Jingle [3] was added as an afterthought to a protocol that was never intended to carry videoconferencing in the first place. In theory, a Java-based client, Jitsi [4], already exists, and you can try it out on the public server at Jitsi's site. The fact is, however, that the client is very buggy and capricious about what it will connect to without throwing an exception-laden fit. Although Jitsi and the Jingle protocol are developing rapidly, the combination is not a good first choice for a production environment.

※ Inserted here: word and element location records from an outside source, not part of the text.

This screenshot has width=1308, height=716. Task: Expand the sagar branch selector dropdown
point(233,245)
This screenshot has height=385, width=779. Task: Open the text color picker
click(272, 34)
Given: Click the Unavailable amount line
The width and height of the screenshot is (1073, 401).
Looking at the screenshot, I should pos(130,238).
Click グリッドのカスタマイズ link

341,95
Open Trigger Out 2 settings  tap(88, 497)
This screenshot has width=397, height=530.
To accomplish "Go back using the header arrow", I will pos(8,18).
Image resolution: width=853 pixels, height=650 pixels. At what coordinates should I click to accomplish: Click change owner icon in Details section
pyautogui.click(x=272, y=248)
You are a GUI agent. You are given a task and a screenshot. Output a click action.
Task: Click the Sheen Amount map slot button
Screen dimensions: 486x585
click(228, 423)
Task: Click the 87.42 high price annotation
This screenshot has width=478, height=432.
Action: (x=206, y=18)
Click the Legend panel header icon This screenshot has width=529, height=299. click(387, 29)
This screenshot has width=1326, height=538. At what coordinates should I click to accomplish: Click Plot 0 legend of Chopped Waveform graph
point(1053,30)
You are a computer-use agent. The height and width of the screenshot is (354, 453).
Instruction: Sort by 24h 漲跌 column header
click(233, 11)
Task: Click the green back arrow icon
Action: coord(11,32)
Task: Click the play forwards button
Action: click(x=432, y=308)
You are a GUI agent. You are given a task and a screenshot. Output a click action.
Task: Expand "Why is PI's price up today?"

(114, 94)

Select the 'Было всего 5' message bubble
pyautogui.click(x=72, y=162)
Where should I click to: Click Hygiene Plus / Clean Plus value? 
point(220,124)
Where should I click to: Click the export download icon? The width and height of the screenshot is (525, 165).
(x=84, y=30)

The second proposal is WebRTC [5], a technology developed jointly between Google and Mozilla that intends to make videoconferencing possible via a web browser (Figure 1). To set things up, you run a server from your machine and include a set of JavaScript modules into a specially designed web page. You can then visit the page with your WebRTC-enabled browser [6] – at the time of writing, Chrome, the Firefox nightly build, and Chrome Beta for Android – and enjoy a hangout-like videoconference. This is an interesting idea, and you can play with some demos of the technology online [7], but, in fact, it has several drawbacks: No stable version of a server is yet available, configuration is difficult and underdocumented, you must depend on some "secret" Google services, and all the bits and pieces are still under heavy development, so they are subject to change.

Figure 1: WebRTC is interesting, but it is still in early development and quite buggy, as the screen capture shows.

The third technology – the one that really works and works now – is based on Session Initiation Protocol (SIP). It is what VoIP is made of, and although it may seem overkill to set up a whole SIP system to get confidential audioconferencing, it seems for now to be the most reliable way to give Skype the boot.